Histoire : hypokhâgne & khâgne

Bibliographie

>> bibliographie histoire khâgne moderne 2601-2017 (tronc commun et option)

En hypokhâgne

L’histoire en hypokhâgne (cinq heures hebdomadaires) est assez différente de l’histoire telle qu’elle est enseignée en terminale. D’abord, le champ chronologique, géographique et thématique s’ouvre largement : on peut faire de l’histoire grecque ou de l’histoire romaine, de l’histoire médiévale, de l’histoire moderne (XVIe -XVIIIe siècles), de l’histoire du XIXe siècle, de l’histoire de l’Empire britannique ou de l’Allemagne, de l’histoire religieuse, de l’histoire sociale, de l’histoire des mentalités, de l’histoire de l’art. Ensuite, l’histoire se problématise : on s’initie à l’examen et à la critique des documents, on fait des exposés à partir d’ouvrages savants, bref, on s’interroge sur la méthode historique et sur les nouveaux objets de l’histoire. Enfin, le niveau d’exigence à l’écrit devient vraiment très élevé : la récitation d’un cours est interdite, le travail de lecture préalable devient essentiel, les dissertations et les commentaires sont jugés selon des critères purement universitaires (pas très éloignés de ceux du CAPES et de l’agrégation, d’où des notes souvent assez basses en début d’année). Les professeurs d’hypokhâgne sont libres de la définition de leur programme : on leur demande seulement d’aborder dans l’année trois périodes différentes.

En khâgne

En khâgne, les deux ENS ont tout récemment rapproché leurs exigences. Pour la première fois en 2009, l’épreuve écrite de dissertation d’histoire tronc commun sera désormais commune aux deux ENS, sur un sujet tiré d’un programme annuel (« politique et société en France de 1848 à 1958 ») : les deux classes y consacrent deux heures par semaine. Les khâgneux classiques ont également deux heures hebdomadaires de préparation au vaste programme d’oral de la rue d’Ulm –et les optionnaires lettres classiques y ajoutent deux heures d’histoire ancienne.
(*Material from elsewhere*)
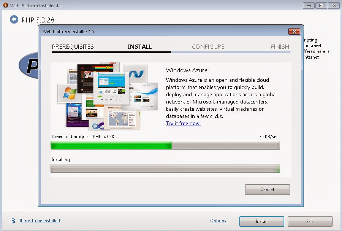Click the Installing progress bar

[165, 168]
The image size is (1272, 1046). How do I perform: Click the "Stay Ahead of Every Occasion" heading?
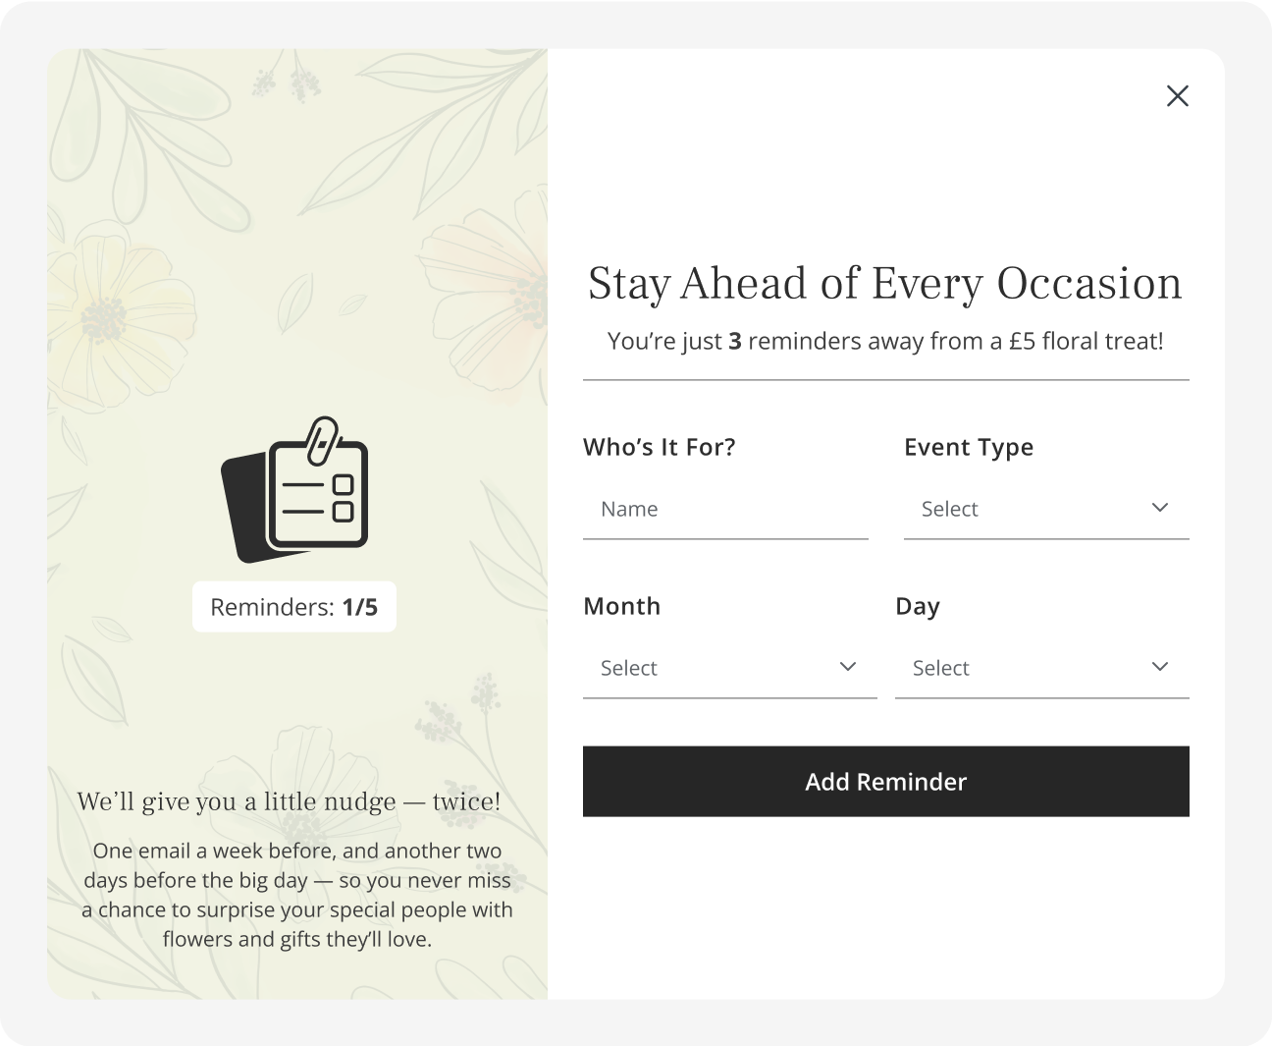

Les optionnaires histoire-géographie de khâgne moderne suivent quatre heures hebdomadaires d’histoire option (deux questions annuelles, dont l’une obligatoirement en histoire ancienne ou en médiévale : en 2009, « Rome et le monde romain de -44 à +68 », « protestants et protestantismes en Europe au XVIème siècle ») et ils y préparent une épreuve écrite de commentaire de document.

En khâgne moderne – Spécialité histoire – géographie

En Première Supérieure  moderne  (« khâgne moderne »),  les étudiants choisissant la spécialité « histoire-géographie » suivent un enseignement  qui vient s’ajouter aux  deux heures d’histoire et aux  deux heures de géographie communes à l’ensemble de la classe.

Cet enseignement de spécialité comporte quatre heures hebdomadaires d’histoire et quatre heures hebdomadaires de géographie, dispensées par deux professeurs distincts.

En histoire, le programme de spécialité, comme celui de tronc commun, est renouvelé tous les ans. Le programme de tronc commun porte sur une question d’histoire contemporaine, aux contours larges. Le programme de spécialité (ou programme d’option) comprend deux questions, choisies dans deux des trois autres périodes (histoire ancienne, histoire médiévale, histoire moderne). Si l’exercice de tronc commun est la dissertation en six heures, l’exercice pratiqué en option est le commentaire de document historique en trois heures, exercice qui contribue singulièrement  à la formation au métier d’historien. Les élèves ont un entraînement régulier au commentaire et se familiarisent avec des documents très variés (textes d’historiens, chroniques, actes publics, inscriptions, planches de monnaies, documents archéologiques). Ils apprennent à interpréter un document, à interroger son vocabulaire, à repérer les intentions de son auteur, à faire parler ses silences, –et, ce faisant, ils affutent leur esprit critique et enrichissent considérablement leur culture historique.

En histoire comme en géographie, l’effectif réduit (généralement une quinzaine d’étudiants) permet un suivi pédagogique attentif et individualisé, et favorise une excellente entente entre les étudiants en même temps qu’une émulation. Les étudiants sont invités à travailler en équipe et les doublants jouent un rôle moteur auprès de leurs camarades moins expérimentés.

Monsieur Albertini, professeur d’histoire,

Madame Solotareff, professeur de géographie.